▸ **Stated problem 1**
Which distinct dollar amounts appear in the discount rate excerpt?
▸ **Stated problem 2**
Carry the discount rate excerpt forward, starting right after its final sentence about Steve's lottery winnings.

Discount Rate Formula – Example #2
Now, let us take another example to illustrate the impact of compounding on present value computation using the discount rate. In this example, David expects to receive a sum of $10,000 after 4 years and its present value has been assessed to be $7,600. Calculate the discount rate if the compounding is to be done half-yearly.
Discount Rate is calculated using the formula given below
Discount Rate = T * [(Future Cash Flow / Present Value) ^{1/t*n} – 1]
- Discount Rate = 2 * [($10,000 / $7,600) ^{1/2*4} – 1]
- Discount Rate = 6.98%
Therefore, the effective discount rate for David in this case is 6.98%.
Discount Rate Formula – Example #3
Let us now take an example with multiple future cash flow to illustrate the concept of a discount rate. In this example, Steve has won a lottery worth $10,000 and as per the terms he will be receiving the winnings as yearly pay-out of $2,500 for the next 4 years. Calculate the present value of the lottery winnings if the effective discount rate is 5%.

▸ **Data provided**
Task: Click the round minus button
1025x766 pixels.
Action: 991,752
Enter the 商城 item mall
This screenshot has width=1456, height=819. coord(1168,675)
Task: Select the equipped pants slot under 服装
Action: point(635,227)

▸ **Response 1**
$10,000, $7,600, $2,500

▸ **Response 2**
Pv (Present Value) of Winnings Received is calculated using the formula given below
PV = CF / (1 + r) ^{n}
For 1^{st} Year
- PV of Winnings Received 1^{st} year, PV_{1} = CF_{1} / (1 + r) ^{n}_{1}
- PV = $2,500/ (1 + 5%)^{1}
- PV = $2,380.95
For 2^{nd} Year
- PV of winnings received 2^{nd} year, PV_{2} = CF_{2} / (1 + r) ^{n}_{2}
- PV = $2,500/ (1 + 5%)^{2}
- PV = $2,267.57
For 3^{nd} Year
- PV of Winnings Received 3^{rd} year, PV_{3} = CF_{3} / (1 + r) ^{n}_{3}
- PV = $2,500/ (1 + 5%)^{3}
- PV = $2,159.59
For 4^{th} Year
- PV of Winnings Received 4^{th} year, PV_{4} = CF_{4} / (1 + r) ^{n}_{4}
- PV = $2,500 / (1 + 5%)^{4}
- PV = $2,056.76
Total Present Value of Steve’s Lottery Winnings is calculated as
- Present Value = $2,380.95 + $2,267.57 + $2,159.59 + $2,056.76
- Present Value = $8,864.88 ~ $8,865
Therefore, the value of Steve’s lottery winnings today is $8,865.
Explanation
The formula for the discount rate can be derived by using the following steps:
Step 1: Firstly, determine the value of the future cash flow under consideration.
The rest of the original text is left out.